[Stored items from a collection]

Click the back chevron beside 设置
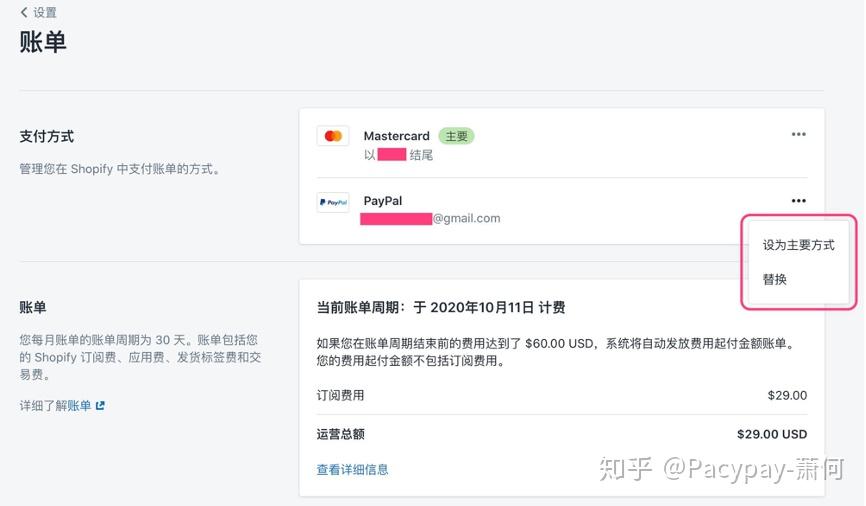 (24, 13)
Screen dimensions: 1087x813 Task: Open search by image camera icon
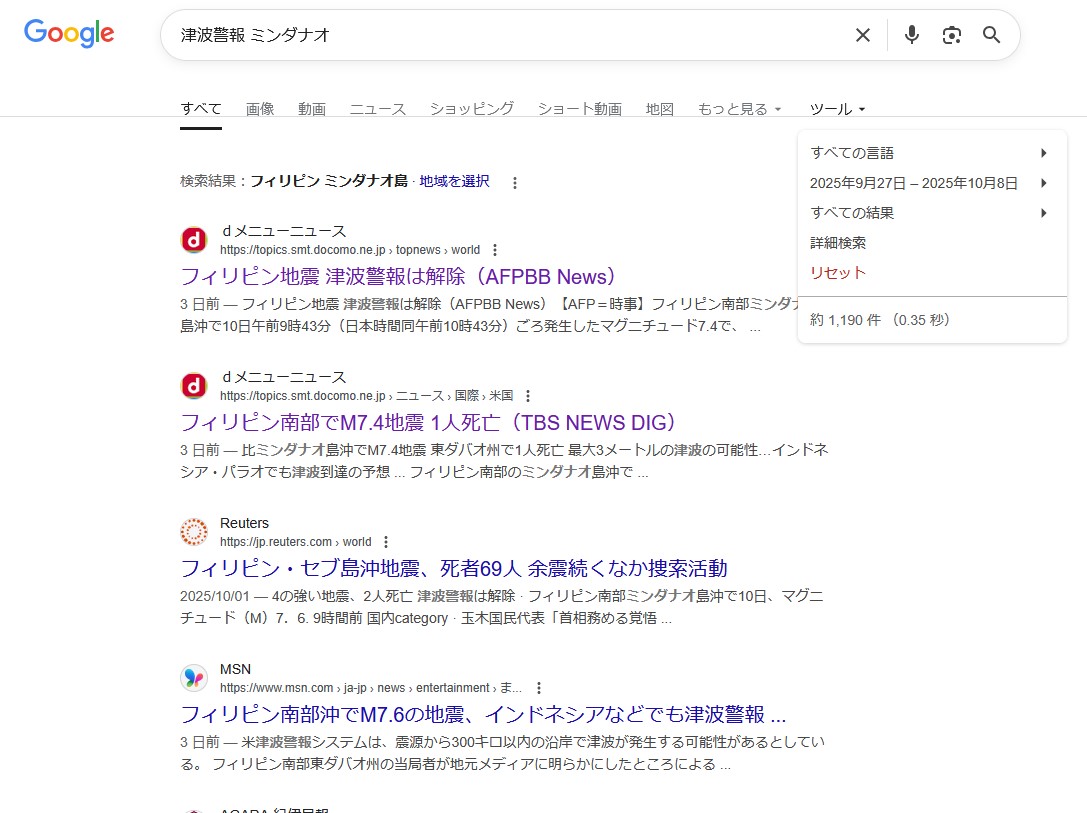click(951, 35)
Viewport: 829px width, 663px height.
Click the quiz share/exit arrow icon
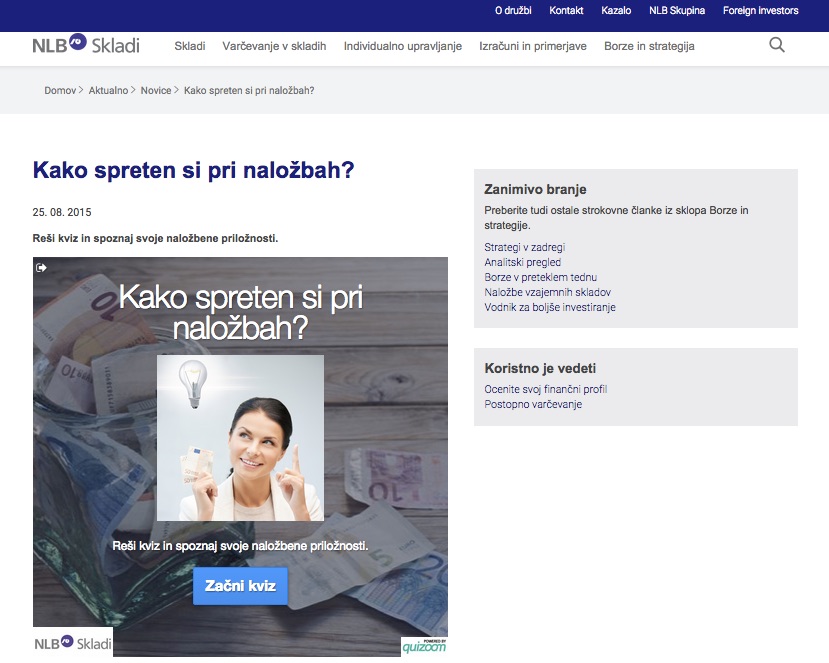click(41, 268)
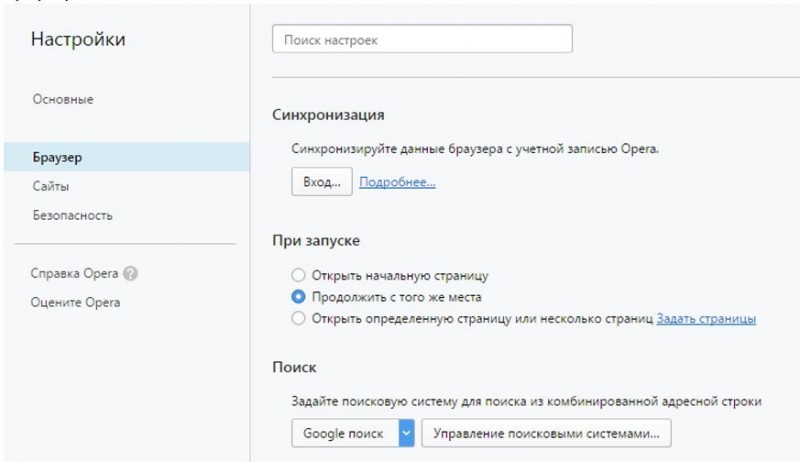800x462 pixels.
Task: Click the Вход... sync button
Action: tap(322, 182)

**Work required:** Copy every line above word for word and exclude the pictures.

**Result of this exercise:**
Click the back chevron beside 设置
 (24, 13)
Screen dimensions: 1087x813 Task: Open search by image camera icon
click(951, 35)
Viewport: 829px width, 663px height.
Click the quiz share/exit arrow icon
click(41, 268)
800x462 pixels.
Task: Click the Вход... sync button
Action: tap(322, 182)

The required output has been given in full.